**Written instruction:** Which lines in the rows below contain the word "want"? Pick out each one and copy it in full.

**Records for this exercise:**
........
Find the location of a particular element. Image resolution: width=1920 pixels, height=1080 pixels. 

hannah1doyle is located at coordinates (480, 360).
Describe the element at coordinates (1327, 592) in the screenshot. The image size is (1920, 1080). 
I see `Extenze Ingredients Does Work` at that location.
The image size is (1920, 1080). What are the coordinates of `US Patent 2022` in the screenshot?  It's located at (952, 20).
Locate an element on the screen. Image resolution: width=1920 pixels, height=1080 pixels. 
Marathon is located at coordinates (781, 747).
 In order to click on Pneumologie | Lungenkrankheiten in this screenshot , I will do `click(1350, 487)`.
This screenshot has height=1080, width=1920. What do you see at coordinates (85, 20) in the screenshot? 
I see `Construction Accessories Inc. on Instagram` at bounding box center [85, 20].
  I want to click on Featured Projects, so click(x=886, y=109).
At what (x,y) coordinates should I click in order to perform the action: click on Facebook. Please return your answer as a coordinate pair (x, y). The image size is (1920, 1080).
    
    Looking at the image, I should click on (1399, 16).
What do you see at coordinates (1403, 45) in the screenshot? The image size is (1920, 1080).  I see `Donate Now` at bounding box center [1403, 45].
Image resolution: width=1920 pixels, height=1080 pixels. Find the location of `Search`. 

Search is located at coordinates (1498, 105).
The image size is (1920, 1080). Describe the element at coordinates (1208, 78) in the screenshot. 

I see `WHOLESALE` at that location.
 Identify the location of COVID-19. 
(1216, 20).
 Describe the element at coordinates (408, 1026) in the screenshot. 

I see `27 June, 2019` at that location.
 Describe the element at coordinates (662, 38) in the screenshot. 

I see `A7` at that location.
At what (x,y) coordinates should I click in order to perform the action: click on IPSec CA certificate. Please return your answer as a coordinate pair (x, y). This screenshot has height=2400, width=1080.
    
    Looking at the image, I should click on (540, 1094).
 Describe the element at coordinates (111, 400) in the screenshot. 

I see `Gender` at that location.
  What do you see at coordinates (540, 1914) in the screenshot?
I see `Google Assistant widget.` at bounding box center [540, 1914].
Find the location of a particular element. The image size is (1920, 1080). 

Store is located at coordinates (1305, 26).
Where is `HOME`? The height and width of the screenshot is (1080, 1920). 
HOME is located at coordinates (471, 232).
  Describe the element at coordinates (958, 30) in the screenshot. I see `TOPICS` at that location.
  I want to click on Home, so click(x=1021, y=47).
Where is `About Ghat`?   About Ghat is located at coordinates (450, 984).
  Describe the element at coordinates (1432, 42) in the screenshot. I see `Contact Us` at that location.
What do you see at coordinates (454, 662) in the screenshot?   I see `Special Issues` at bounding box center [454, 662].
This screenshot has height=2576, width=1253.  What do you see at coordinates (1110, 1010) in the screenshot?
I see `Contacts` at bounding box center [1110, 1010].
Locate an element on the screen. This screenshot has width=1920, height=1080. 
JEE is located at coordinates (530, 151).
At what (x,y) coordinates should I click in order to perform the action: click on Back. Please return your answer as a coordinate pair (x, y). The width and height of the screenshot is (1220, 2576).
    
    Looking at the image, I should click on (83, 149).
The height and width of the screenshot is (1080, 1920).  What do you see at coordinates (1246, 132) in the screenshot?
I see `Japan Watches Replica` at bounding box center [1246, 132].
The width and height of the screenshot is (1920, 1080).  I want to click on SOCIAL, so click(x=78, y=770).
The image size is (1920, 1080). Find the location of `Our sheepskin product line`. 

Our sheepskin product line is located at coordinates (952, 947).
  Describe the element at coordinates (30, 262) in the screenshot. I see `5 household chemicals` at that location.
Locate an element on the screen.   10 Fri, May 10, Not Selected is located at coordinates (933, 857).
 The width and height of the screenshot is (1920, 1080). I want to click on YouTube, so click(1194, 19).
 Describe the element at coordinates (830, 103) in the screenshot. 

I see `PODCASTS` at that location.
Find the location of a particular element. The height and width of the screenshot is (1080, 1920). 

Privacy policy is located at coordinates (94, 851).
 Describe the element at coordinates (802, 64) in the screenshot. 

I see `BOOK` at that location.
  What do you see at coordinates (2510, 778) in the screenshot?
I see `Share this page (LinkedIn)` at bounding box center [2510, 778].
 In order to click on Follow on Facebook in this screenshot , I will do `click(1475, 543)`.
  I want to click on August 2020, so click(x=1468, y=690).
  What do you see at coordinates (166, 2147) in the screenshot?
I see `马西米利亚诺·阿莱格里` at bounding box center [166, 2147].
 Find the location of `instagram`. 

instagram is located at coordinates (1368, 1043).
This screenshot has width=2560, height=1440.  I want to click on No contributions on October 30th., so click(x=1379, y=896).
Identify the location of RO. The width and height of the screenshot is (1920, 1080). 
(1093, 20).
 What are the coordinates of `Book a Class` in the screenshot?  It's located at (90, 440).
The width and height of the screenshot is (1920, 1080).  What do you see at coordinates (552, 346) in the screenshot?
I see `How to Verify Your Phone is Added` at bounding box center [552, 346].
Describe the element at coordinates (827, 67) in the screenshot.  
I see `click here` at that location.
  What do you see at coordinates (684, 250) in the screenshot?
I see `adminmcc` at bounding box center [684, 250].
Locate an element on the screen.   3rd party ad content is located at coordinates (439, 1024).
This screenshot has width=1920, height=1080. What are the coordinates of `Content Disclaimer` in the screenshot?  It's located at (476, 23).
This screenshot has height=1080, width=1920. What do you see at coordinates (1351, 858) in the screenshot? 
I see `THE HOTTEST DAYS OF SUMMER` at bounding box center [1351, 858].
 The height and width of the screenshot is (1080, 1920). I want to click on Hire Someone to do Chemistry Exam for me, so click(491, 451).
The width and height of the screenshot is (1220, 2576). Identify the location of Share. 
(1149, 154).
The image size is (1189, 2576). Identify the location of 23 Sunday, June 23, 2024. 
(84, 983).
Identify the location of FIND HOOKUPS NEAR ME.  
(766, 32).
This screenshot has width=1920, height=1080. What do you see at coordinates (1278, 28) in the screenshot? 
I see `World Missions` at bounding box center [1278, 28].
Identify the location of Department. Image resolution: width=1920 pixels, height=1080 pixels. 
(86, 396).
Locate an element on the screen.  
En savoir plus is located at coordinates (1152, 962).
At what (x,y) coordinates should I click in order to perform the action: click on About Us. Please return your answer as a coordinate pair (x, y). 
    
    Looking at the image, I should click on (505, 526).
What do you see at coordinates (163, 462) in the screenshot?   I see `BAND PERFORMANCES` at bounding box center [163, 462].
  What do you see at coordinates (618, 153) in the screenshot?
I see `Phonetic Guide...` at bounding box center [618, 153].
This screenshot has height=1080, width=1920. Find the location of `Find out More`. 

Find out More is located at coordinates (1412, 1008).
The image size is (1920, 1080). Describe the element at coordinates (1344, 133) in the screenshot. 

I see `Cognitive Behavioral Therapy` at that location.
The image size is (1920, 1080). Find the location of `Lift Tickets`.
........
**Task output:**
  I want to click on Featured Projects, so click(x=886, y=109).
  I want to click on Home, so click(x=1021, y=47).
The width and height of the screenshot is (1920, 1080).  I want to click on SOCIAL, so click(x=78, y=770).
 The width and height of the screenshot is (1920, 1080). I want to click on YouTube, so click(1194, 19).
  I want to click on August 2020, so click(x=1468, y=690).
This screenshot has width=2560, height=1440.  I want to click on No contributions on October 30th., so click(x=1379, y=896).
 The height and width of the screenshot is (1080, 1920). I want to click on Hire Someone to do Chemistry Exam for me, so click(491, 451).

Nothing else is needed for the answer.